§ **WHAT IS REQUIRED**
Restating the data exactly is the whole task.
[[ SUPPLIED MATERIAL, beginning ]]
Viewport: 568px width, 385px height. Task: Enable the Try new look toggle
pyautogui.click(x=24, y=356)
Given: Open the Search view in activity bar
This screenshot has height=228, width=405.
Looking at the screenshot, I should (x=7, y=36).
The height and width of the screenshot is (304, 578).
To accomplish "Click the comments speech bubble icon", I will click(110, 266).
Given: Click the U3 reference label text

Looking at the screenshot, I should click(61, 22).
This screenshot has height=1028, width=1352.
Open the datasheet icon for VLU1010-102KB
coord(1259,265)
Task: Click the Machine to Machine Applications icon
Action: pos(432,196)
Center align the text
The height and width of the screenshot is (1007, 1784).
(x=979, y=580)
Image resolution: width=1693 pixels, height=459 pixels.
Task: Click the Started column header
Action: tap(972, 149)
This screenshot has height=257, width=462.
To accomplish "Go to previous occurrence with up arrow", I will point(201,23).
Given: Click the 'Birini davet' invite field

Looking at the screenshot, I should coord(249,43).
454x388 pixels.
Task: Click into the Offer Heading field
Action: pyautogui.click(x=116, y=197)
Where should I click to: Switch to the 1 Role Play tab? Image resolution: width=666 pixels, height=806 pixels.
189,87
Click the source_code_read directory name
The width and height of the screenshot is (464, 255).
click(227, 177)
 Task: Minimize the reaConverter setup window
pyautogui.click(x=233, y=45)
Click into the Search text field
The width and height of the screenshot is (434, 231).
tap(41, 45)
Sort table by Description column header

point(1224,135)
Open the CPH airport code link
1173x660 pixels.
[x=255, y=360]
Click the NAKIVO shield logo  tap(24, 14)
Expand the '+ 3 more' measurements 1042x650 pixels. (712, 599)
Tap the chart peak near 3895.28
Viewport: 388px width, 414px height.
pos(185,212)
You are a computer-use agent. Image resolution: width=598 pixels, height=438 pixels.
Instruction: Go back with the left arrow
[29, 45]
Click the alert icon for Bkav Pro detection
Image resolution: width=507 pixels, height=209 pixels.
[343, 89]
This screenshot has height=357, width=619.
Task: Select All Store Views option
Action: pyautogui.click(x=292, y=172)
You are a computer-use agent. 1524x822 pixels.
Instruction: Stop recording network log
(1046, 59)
[[ SUPPLIED MATERIAL, end ]]
§ **ANSWER TO THIS PROBLEM**
Viewport: 568px width, 385px height. Task: Enable the Try new look toggle
pyautogui.click(x=24, y=356)
Given: Open the Search view in activity bar
This screenshot has height=228, width=405.
Looking at the screenshot, I should (x=7, y=36).
The height and width of the screenshot is (304, 578).
To accomplish "Click the comments speech bubble icon", I will click(110, 266).
Given: Click the U3 reference label text

Looking at the screenshot, I should click(61, 22).
This screenshot has height=1028, width=1352.
Open the datasheet icon for VLU1010-102KB
coord(1259,265)
Task: Click the Machine to Machine Applications icon
Action: pos(432,196)
Center align the text
The height and width of the screenshot is (1007, 1784).
(x=979, y=580)
Image resolution: width=1693 pixels, height=459 pixels.
Task: Click the Started column header
Action: tap(972, 149)
This screenshot has height=257, width=462.
To accomplish "Go to previous occurrence with up arrow", I will point(201,23).
Given: Click the 'Birini davet' invite field

Looking at the screenshot, I should coord(249,43).
454x388 pixels.
Task: Click into the Offer Heading field
Action: pyautogui.click(x=116, y=197)
Where should I click to: Switch to the 1 Role Play tab? Image resolution: width=666 pixels, height=806 pixels.
189,87
Click the source_code_read directory name
The width and height of the screenshot is (464, 255).
click(227, 177)
 Task: Minimize the reaConverter setup window
pyautogui.click(x=233, y=45)
Click into the Search text field
The width and height of the screenshot is (434, 231).
tap(41, 45)
Sort table by Description column header

point(1224,135)
Open the CPH airport code link
1173x660 pixels.
[x=255, y=360]
Click the NAKIVO shield logo  tap(24, 14)
Expand the '+ 3 more' measurements 1042x650 pixels. (712, 599)
Tap the chart peak near 3895.28
Viewport: 388px width, 414px height.
pos(185,212)
You are a computer-use agent. Image resolution: width=598 pixels, height=438 pixels.
Instruction: Go back with the left arrow
[29, 45]
Click the alert icon for Bkav Pro detection
Image resolution: width=507 pixels, height=209 pixels.
[343, 89]
This screenshot has height=357, width=619.
Task: Select All Store Views option
Action: pyautogui.click(x=292, y=172)
You are a computer-use agent. 1524x822 pixels.
Instruction: Stop recording network log
(1046, 59)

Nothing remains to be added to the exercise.